The multi-day, multi-ballot marathon to elect a Speaker didn’t help, though that was entirely due to internal divisions in Republican ranks. But it did set back getting committees elected and organized. In the meantime, it seemed the House was operating in the lawless Old West, with everyone for themself and against everyone else. 

I would like to think this is all a temporary aberration and that things will settle down once members get into their committee responsibilities. But I’m not counting on it. As I told a colleague recently, it’s as if members skipped their orientation week at the beginning in which they would have learned the norms of Congress and how to play well with others. There is certainly evidence of considerable disorientation. 

I have reopened my “House Rules and Manual” to the wise counsel of Thomas Jefferson on “Order in Debate” in his “Manual of Parliamentary Practice,” and to House Rule XVII on “Decorum and Debate.”  They both contain the same basic tenets drawn from the British Parliament’s precedents.   

Members should address themselves to the chair and not directly to each other.  This is to maintain a safe buffer zone between opposing parties. Members should confine themselves to the question under debate, and avoid engaging in personalities, including not accusing another member of lying, hypocrisy, conflicts of interest or ulterior motives. The same rules apply in committees. 

I will not name names, point fingers, or cite specific examples of improper conduct I have observed. Suffice to say, even by my non-scientific, random observations, it is clear the frequency and degree of nastiness have noticeably accelerated from the last Congress. In the House chamber, the acting Speaker pro tempore has been kept more than busy every day (with promptings from the Parliamentarian) in calling members to order for crossing one line or another of acceptable behavior. 

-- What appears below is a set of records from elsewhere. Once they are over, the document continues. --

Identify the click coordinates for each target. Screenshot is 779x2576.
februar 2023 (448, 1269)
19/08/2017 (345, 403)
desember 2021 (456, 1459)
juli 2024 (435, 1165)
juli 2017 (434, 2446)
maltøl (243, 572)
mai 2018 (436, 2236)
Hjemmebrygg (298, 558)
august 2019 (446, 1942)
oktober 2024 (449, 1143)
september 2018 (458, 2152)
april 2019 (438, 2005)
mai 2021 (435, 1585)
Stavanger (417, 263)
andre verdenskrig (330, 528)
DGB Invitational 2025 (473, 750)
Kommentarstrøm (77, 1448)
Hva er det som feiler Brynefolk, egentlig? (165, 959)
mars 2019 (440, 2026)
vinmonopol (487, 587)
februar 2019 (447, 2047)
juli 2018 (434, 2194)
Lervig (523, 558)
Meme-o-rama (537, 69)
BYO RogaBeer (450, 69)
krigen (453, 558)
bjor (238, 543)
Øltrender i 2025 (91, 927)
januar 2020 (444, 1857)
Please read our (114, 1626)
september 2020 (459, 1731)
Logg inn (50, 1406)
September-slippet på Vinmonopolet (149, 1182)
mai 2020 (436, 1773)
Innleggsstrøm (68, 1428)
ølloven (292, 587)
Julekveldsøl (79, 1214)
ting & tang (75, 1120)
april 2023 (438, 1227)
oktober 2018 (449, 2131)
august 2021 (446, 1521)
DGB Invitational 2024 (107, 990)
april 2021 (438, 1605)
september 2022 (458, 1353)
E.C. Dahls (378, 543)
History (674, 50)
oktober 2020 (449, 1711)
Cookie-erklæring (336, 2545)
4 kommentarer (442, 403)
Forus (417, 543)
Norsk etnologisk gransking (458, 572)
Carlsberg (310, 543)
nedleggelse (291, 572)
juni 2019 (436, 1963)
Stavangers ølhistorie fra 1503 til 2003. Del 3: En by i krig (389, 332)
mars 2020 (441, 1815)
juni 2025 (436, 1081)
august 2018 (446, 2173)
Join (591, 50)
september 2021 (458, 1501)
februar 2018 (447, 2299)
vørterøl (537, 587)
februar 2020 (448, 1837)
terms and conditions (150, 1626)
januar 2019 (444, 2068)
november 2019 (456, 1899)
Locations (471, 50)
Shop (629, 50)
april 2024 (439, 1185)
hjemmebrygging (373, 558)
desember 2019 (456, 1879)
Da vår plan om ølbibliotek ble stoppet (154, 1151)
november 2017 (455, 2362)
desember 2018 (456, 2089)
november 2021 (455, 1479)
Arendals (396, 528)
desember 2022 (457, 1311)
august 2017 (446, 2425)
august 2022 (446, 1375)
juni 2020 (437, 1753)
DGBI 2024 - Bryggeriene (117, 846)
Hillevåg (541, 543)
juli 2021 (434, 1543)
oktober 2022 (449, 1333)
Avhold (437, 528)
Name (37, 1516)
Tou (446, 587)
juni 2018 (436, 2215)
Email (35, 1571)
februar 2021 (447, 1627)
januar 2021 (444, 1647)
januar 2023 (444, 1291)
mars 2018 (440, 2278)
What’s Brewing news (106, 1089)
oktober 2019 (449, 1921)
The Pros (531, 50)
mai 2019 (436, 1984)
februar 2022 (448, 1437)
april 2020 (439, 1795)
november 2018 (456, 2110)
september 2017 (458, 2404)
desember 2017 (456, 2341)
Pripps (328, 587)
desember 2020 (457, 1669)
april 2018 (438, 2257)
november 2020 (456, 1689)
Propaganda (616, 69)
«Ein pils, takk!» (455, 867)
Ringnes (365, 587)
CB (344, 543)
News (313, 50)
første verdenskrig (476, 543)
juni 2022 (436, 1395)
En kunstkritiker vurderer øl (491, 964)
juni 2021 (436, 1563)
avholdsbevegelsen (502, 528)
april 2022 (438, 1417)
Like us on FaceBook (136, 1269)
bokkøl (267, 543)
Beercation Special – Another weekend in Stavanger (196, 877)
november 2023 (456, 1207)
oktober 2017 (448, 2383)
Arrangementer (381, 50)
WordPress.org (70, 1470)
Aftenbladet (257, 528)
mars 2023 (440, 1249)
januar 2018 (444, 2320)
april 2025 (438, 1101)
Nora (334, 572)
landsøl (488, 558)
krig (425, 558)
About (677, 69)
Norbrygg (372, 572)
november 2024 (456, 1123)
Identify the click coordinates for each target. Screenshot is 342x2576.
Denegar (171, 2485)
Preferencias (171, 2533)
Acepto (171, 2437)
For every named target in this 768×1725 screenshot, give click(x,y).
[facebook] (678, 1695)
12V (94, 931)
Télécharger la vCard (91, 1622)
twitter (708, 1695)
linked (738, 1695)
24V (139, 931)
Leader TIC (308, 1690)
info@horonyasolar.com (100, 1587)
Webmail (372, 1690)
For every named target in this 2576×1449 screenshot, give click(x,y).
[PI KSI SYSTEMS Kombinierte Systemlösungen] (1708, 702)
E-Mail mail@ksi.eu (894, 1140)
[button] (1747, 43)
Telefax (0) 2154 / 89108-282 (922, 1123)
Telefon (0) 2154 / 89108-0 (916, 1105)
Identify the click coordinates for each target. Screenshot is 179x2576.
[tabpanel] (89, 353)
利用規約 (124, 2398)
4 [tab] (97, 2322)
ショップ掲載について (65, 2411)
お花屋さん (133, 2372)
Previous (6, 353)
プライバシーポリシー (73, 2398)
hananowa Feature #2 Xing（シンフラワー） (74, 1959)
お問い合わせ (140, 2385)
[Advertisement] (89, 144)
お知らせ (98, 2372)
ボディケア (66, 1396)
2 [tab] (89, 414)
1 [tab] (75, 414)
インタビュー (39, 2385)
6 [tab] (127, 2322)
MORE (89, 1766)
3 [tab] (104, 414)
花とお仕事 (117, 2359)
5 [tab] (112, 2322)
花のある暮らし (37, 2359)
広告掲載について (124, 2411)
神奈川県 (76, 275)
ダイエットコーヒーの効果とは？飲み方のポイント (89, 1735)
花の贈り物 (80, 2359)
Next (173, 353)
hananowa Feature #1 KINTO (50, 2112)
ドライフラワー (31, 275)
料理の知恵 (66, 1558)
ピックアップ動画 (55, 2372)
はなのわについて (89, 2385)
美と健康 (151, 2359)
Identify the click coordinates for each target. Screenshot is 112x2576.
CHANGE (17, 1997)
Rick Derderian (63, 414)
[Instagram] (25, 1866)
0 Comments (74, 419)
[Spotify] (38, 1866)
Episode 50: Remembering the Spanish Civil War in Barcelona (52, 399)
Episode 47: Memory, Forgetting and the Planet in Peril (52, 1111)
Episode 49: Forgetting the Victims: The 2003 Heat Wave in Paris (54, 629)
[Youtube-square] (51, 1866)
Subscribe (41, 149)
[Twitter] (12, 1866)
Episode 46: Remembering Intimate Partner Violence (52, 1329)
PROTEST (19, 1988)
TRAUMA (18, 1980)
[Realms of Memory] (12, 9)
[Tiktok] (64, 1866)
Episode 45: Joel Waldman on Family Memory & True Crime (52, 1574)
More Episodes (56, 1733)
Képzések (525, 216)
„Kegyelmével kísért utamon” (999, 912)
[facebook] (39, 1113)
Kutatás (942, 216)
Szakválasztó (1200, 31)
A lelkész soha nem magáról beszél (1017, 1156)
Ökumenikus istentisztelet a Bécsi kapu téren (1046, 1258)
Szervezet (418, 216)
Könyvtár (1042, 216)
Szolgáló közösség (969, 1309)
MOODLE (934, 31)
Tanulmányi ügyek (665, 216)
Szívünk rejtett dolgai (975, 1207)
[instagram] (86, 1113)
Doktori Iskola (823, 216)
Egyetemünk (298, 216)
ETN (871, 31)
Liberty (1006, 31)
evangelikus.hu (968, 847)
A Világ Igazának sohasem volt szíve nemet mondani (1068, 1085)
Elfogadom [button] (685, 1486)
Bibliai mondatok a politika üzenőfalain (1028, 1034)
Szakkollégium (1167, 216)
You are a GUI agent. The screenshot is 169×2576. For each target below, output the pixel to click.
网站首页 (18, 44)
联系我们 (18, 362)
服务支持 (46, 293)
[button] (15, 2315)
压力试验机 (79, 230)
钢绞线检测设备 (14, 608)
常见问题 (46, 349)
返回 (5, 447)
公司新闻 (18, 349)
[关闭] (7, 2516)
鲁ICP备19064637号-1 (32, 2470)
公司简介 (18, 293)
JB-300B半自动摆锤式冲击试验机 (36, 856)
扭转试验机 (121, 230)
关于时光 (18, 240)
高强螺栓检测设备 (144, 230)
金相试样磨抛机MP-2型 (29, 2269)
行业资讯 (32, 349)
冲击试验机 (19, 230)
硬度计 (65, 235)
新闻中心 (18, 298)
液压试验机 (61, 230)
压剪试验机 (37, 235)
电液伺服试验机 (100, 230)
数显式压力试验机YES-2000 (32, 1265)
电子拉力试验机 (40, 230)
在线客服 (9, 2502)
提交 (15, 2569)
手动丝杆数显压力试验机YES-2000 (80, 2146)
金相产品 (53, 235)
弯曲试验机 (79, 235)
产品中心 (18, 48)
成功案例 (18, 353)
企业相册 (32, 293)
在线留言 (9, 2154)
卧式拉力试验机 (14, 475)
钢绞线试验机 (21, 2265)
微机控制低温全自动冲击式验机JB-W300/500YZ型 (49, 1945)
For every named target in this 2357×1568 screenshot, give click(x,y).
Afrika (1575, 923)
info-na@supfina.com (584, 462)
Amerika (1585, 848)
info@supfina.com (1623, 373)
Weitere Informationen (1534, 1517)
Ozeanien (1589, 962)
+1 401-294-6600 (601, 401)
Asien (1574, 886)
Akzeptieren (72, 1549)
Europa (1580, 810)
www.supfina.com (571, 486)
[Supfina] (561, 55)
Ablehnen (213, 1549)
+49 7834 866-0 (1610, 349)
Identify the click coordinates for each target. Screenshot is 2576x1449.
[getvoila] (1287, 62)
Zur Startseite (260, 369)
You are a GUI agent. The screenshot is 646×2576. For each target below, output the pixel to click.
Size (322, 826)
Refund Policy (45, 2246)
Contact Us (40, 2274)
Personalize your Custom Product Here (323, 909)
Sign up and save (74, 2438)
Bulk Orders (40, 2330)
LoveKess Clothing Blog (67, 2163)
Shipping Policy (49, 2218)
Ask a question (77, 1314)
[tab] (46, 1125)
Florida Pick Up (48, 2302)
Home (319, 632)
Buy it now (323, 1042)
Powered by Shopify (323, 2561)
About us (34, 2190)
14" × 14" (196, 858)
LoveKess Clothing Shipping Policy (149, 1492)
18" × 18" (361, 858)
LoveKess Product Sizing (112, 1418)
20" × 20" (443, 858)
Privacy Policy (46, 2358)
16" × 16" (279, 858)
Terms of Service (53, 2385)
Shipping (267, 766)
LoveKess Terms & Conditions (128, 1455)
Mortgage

My first day working on the Hill, Jan. 20, 1969, coincided with President Richard Nixon’s first inauguration. Having observed from afar our country tearing itself apart in the late 1960s, with urban riots and anti-war protests, one of the things Nixon said in his inaugural address that stuck with me ever since was this: “To lower our voices would be a simple thing….We cannot learn from one another until we stop shouting at one another –— until we speak quietly enough so that our words can be heard as well as our voices.” 

While today may not be as tumultuous as matters were a half-century ago, there is no question the country is deeply divided and people both inside and outside the nation’s capital are again shouting at each other. Congress is capable of setting an example in one of two ways — either by pulling together or by pulling our nation farther apart. 

In addressing a group of Ivy League undergraduates in 1901 at his Sagamore home in New York, then Vice President Theodore Roosevelt offered a very simple piece of wisdom: “The most practical kind of politics is the politics of decency.” We have already seen how impractical the opposite is in getting anything worthwhile done. The House would be well advised at this early stage of the new Congress to reverse course and find a better way of doing things. 

Don Wolfensberger is a Congress Scholar at the Woodrow Wilson International Center for Scholars, former staff director of the House Rules Committee, and author of, “Changing Cultures in Congress: From Fair Play to Power Plays.”  The views expressed are solely his own.